On a longtemps été sévère pour cette cartographie de la première moitié du XVIIIe siècle. En effet, parallèlement à ces travaux sur le terrain une cartographie scientifique s’est progressivement mise en place, sous l’égide de l’Académie des sciences. Les astronomes Picard et La Hire ont commencé par déterminer les principaux points géodésiques de la France selon la méthode perfectionnée par Jean-Dominique Cassini. Dès 1682, la Carte de France corrigée par ordre du roy sur les observations de Mrs de l’Académie des sciences a montré l’inexactitude des cartes précédentes et en 1744 le canevas géodésique de la France est achevé. Un peu plus tard, en 1746 et 1747 Cassini séjourne en Flandre où il a été envoyé par le secrétaire d’État de la guerre pour constituer le canevas géométrique d’une région qui est alors le théâtre principal de la guerre de Succession d’Autriche. Le tableau d’assemblage des travaux des Naudin sur les frontières Nord-Est montre bien la difficulté d’assembler des levés avant cette date. L’État au vrai des cartes et plans qui existent actuellement au dépôt du bureau de la guerre, fait par ordre de Monseigneur le marquis de Breteuil, ministre et secrétaire d’État, par le S. Naudin, ingénieur ordinaire du roi, capitaine au régiment de Piémont, chevalier de l’ordre de St Louis, auquel la garde en a été confiée en 1733, rédigé en 1742, permet de se faire une idée assez précise de la documentation cartographique dont on pouvait disposer à Versailles. 1087 cartes manuscrites et gravées, groupées en 85 liasses t portefeuilles sont répertoriées dans cet inventaire précédé d’un index. Elles ne sont malheureusement décrites que sommairement et par conséquent difficilement identifiables. Cette cartographie essentiellement consacrée aux provinces frontières et aux pays qui forment périodiquement le théâtre de la guerre est bien sûr confidentielle et véhicule une densité d’informations, notamment en ce qui concerne le réseau des communications, qui est loin d’être reprise dans les versions gravées qui sont mises en circulation. Certes on relève bien des inexactitudes, dues aux conditions difficiles et parfois à la hâte avec laquelle les levés ont été réalisés, mais grâce aux mémoires topographiques qui l’accompagnent l’œuvre des cartographes militaires apporte une contribution essentielle à la connaissance du territoire tel qu’il se présentait dans cette première moitié du XVIIIe siècle et à son utilisation tactique.

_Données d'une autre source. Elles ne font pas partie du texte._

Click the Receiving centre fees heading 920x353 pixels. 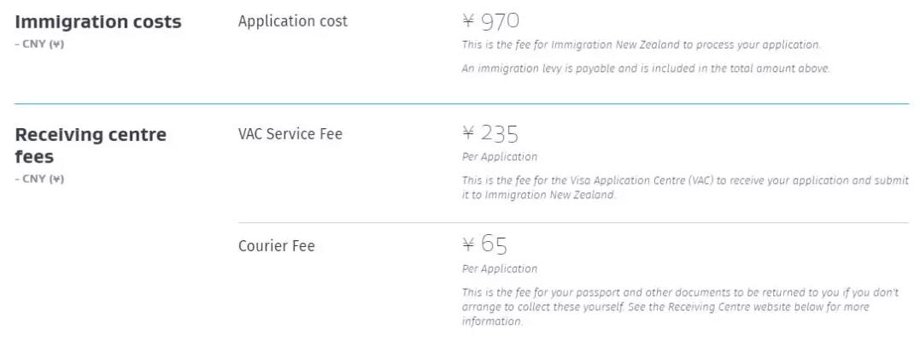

Entre le corps du génie et le dépôt de la guerre. – En 1743, en pleine guerre de Succession d’Autriche, trois décès se succèdent dans le personnel politique entourant Louis XV. Le cardinal de Fleury, le marquis de Breteuil, secrétaire d’État de la guerre, et le maréchal d’Asfeld, chef du département des ingénieurs meurent à quelques semaines d’intervalle. Le département des fortifications est alors rattaché au département de la guerre et un premier statut est accordé aux ingénieurs du roi par l’ordonnance du 7 février 1744 qui, en fixant le service et le rang des ingénieurs prépare leur intégration dans l’armée. Le dépôt des cartes et plans du département de la guerre est réuni à celui des fortifications et les ingénieurs géographes qui recevaient auparavant leurs appointements ordinaires chez eux et y attendaient les ordres du ministre pour des commissions extraordinaires, sont rassemblés à Versailles. La collaboration entre ingénieurs géographes et ingénieurs du génie doit être facilitée par cette réorganisation. Ainsi, Jean Villaret est-il détaché au dépôt des fortifications dès la paix de 1748 et participe-t-il à la grande entreprise cartographique du général Bourcet sur la frontière des Alpes. Cet ingénieur fait en quelque sorte le lien entre deux générations. Né en 1703 à Montpellier, il sert depuis 1719 et a fait ses premières armes comme dessinateur employé sous la direction du général de La Blottière à la carte des Pyrénées. Nommé ingénieur ordinaire en 1729, il a fait les campagnes de 1733 à 1736 en Italie et celles de 1742 à 1748 en Allemagne et en Flandre. Il terminera sa carrière à la tête des ingénieurs géographes de 1772 à 1778.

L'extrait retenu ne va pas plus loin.